Aug. 10, 2021
Improving patient care
Cumming School of Medicine researcher, Dr. Maria Santana, PhD, has spent more than a decade investigating and implementing ways to improve patient care and experience.
An associate professor in the Departments of Pediatrics and Community Health Sciences, Santana works to improve patient outcomes by engaging with patients, patient families and communities to determine her research priorities. Her partnership with patients doesn’t end there, she works with patients throughout the research process to ensure the patient voice is included in her research outcomes.
“Patients can help us set priorities in research, assist with knowledge translation, and help us inform policy at the governance level,” says Santana. “We have evidence that when we engage patients as partners in health research, the quality of research design improves, there is wider impact and better adoption of the research findings.”

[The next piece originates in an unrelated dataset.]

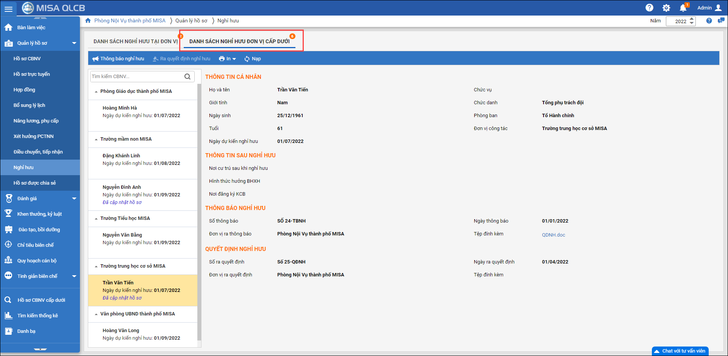Viewport: 728px width, 356px height.
Task: Click the search magnifier icon
Action: click(187, 77)
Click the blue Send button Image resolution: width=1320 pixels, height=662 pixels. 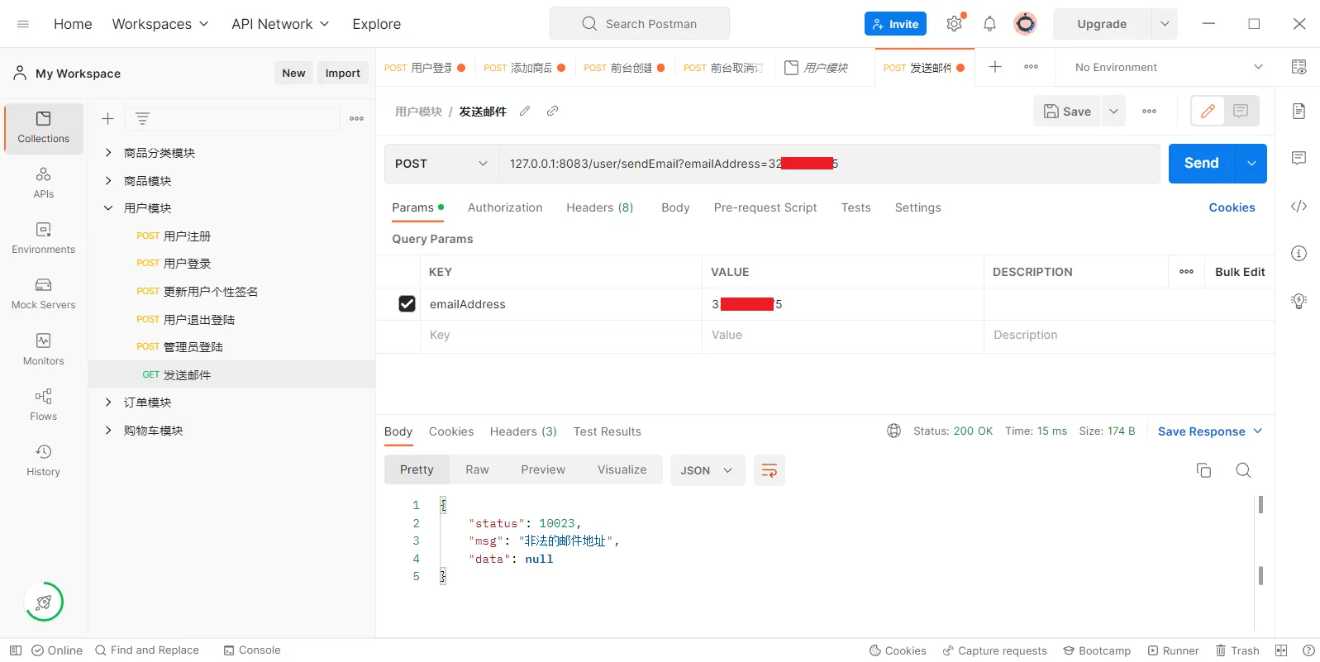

Previously a pharmacist, Santana earned her PhD in clinical epidemiology at the University of Alberta in 2009. This work resulted in the adoption of patient-reported outcomes measures as standard practice at the University of Alberta lung transplant clinics.

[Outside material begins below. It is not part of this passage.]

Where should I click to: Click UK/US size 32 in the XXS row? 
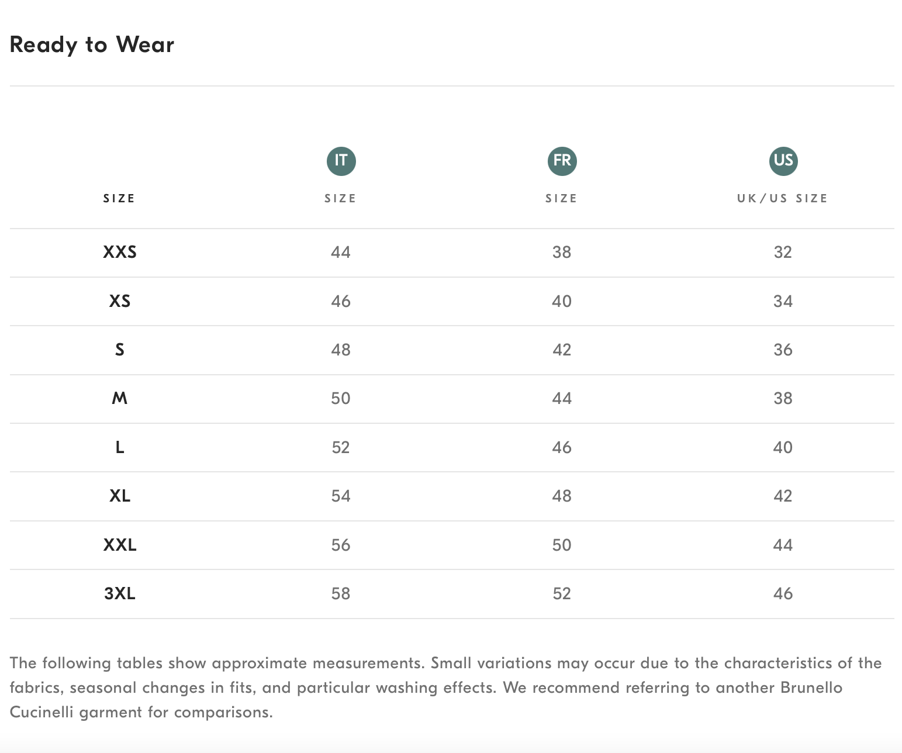(783, 252)
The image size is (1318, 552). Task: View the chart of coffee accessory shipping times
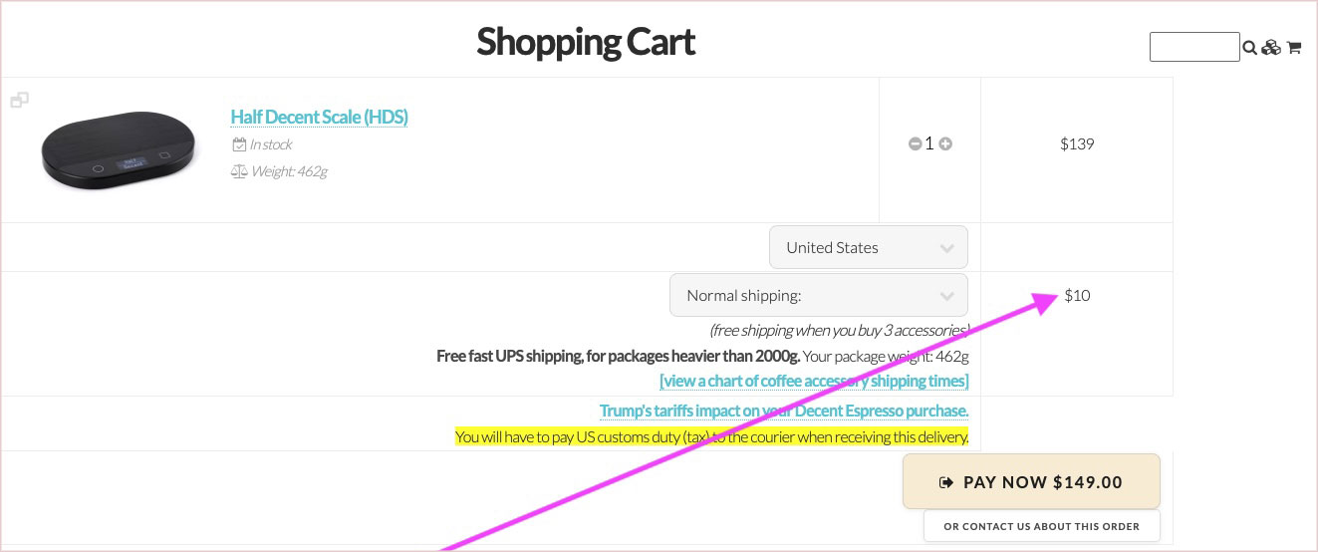(813, 381)
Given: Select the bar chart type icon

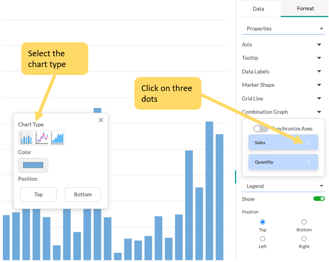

Santana went on to complete a postdoctoral fellowship at the University of Calgary. During her postdoctoral work, she supported the development and implementation of an electronic discharge summary, to enhance communication with patients and their providers as patients transition across health care sectors.

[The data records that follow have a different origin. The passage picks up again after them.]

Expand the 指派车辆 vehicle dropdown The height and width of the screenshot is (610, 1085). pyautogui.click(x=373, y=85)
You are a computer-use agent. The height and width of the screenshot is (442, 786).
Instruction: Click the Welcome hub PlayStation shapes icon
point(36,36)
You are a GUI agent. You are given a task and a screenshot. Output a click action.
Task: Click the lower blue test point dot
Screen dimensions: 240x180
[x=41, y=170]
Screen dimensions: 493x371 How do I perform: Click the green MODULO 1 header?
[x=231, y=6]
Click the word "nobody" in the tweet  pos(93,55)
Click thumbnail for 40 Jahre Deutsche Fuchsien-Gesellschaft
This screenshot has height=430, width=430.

For the past decade, Santana has been investigating ways to use patient-reported outcomes, including complaints submitted by patients and their families, to highlight potential gaps in care. Her goal is to develop better standards of care – that are relevant to patients, patient families and communities— at the systems level.
Santana’s expertise is widely recognized. She is the Patient Engagement Lead for Alberta Strategy for Patient Oriented Research SUPPORT Unit (AbSPORU), an organization dedicated to transforming health outcomes in Alberta through Patient-Oriented Research. She has informed policy at the federal level and has lectured at several international locations, including Oxford University.
One of Santana’s recent collaborative projects identified priorities of patients with cardiovascular health concerns by engaging clinicians, researchers, patients and their families and other stakeholders.
“This has been important, because once we finished this project several researchers used the priorities we identified to inform their research projects,” says Santana, noting this makes the research more meaningful and potentially more effective for patients care.
In another project, funded by the Canadian Institutes of Health Research, Santana’s team developed 26 person-centred quality indicators. The project was developed with input from Albertans and their communities and stakeholders across the country, including representatives from the BC Ministry of Health and the Canadian Institute for Health Information—to help measure person-centred care in health care.
Working closely with stakeholders at provincial and national level, including Alberta primary care networks, work is underway to implement these indicators into primary care.
“The objective is to make the research findings impactful by engaging patients, families and their communities in working with us to co-design health and health care and improve patient outcomes,” says Santana of her work.
Dr. Maria Santana, PhD, is an associate professor in the departments of Pediatrics and Community Health Sciences at the Cumming School of Medicine. She is a member of the Libin Cardiovascular Institute, the O’Brien Institute for Public Health and the Alberta Children’s Hospital Research Institute.